Believing that most, or all, modern chemicals are poisons may be an obscure form of denial.
Some people with chemical sensitivities maintain that the chemicals that sicken them are also harming healthy peoplethat they are 'canaries in the coalmine', their sensitivities revealing the universal harm of certain chemicals before they undeniably affect the population as a whole. This is akin to people with the acute peanut allergy maintaining that peanuts are poisoning everyone, but that they alone are sensitive to the effects.
Believing this entails believing that the chemicals in question are having an identical deleterious effect on everyone, regardless of the fact that most people consume these chemicals with no evidence of harm. It also unites the chemically-sensitive with the healthy population: it says that those affected by chemicals differ from those unaffected only by degree, and not that there is something fundamentally different (e.g. physiologically) about sufferers.

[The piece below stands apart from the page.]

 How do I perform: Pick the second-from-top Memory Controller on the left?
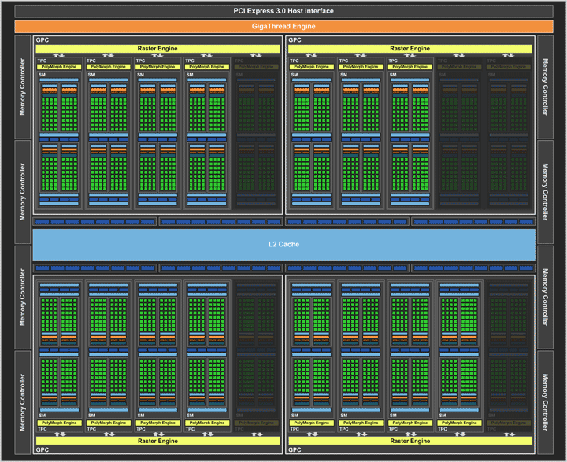point(23,191)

To my mind there is little evidence that the chemicals that produce unpleasant and disabling side-effects in Multiple Chemical Sensitivity sufferers are harming healthy people. The fact is, MCS sufferers often react to naturally-occuring chemicals in foods (just as those with the allergy react to peanuts) which have been consumed by people for hundreds of years without population-wide harm.

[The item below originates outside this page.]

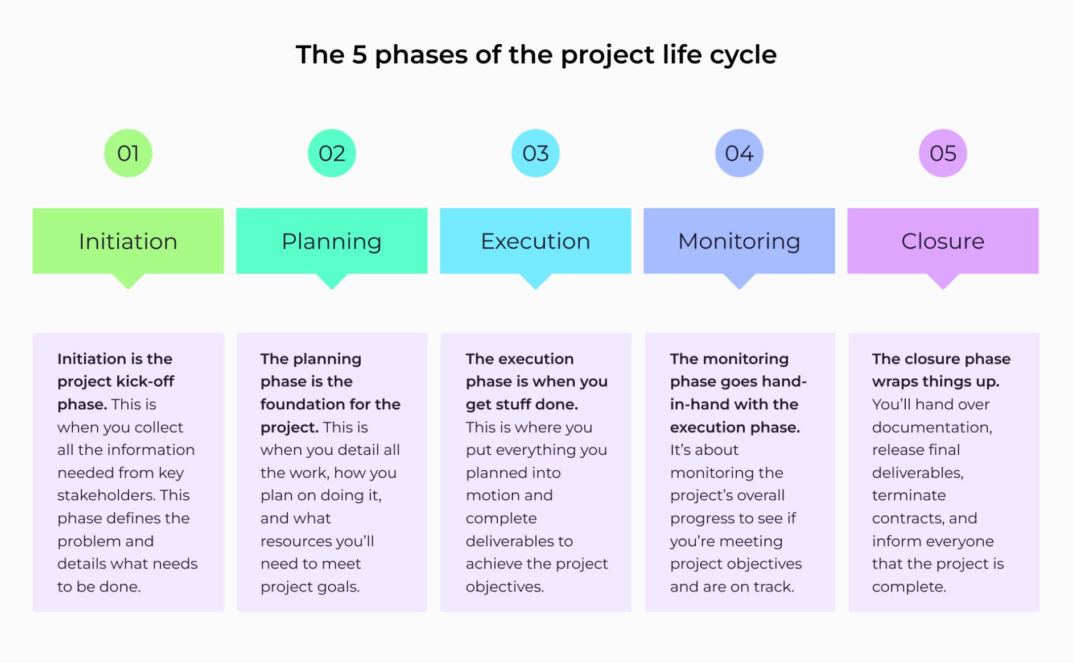Click the closure phase description card
This screenshot has height=663, width=1073.
coord(944,472)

The alternative to the canary-in-the-coalmine mindset is to believe that something specific is malfunctioning in the bodies of MCS sufferers (the immune or nervous system?), and that it is producing symptoms when the patient is exposed to certain chemicals. It seems to me this offers more hope to those with MCS. The former mind-set suggests everyone is being poisoned by common, widespread foodstuffs and additives, and suggests the only solution is that these items be eliminated from our diet, leading to a severe reduction of available (and otherwise nutritious and useful) foods. The alternative suggests that whatever has gone wrong in the bodies of MCS sufferers can be pinpointed and treated, allowing them to someday live free of the vigilance required to avoid the many chemicals triggers of their illness.

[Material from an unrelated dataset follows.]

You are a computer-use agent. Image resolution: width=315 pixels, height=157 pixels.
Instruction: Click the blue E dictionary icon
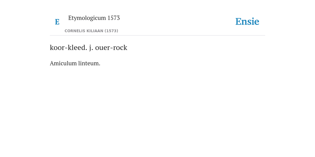coord(57,22)
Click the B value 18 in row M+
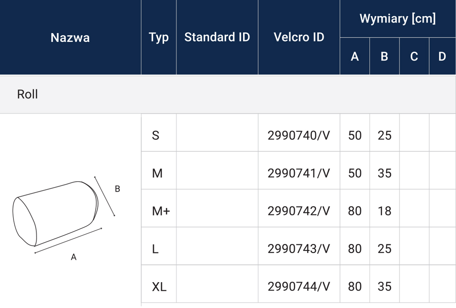The image size is (456, 308). click(384, 211)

However, in accepting this alternative, sufferers would have to relinquish the idea of themselves as essentially healthy people affected by ubiquitous poisons, and instead regard their symptoms as indicative of a specific illness. It's not easy to see yourself as a sick person in western society, where illness is generally regarded as a minor irritation to be rapidly fixed. Healthy people often don't cope well with chronically ill peers, unable to adjust to someone whose unpredictable affliction leads to their seeming well one moment and ill the next. Nevertheless, it is a relief to honestly recognise one's own disability, and surely more hopeful to see regaining good health as a possibility, rather than to believe that everyone is unwittingly headed down the same path to sickness and disability.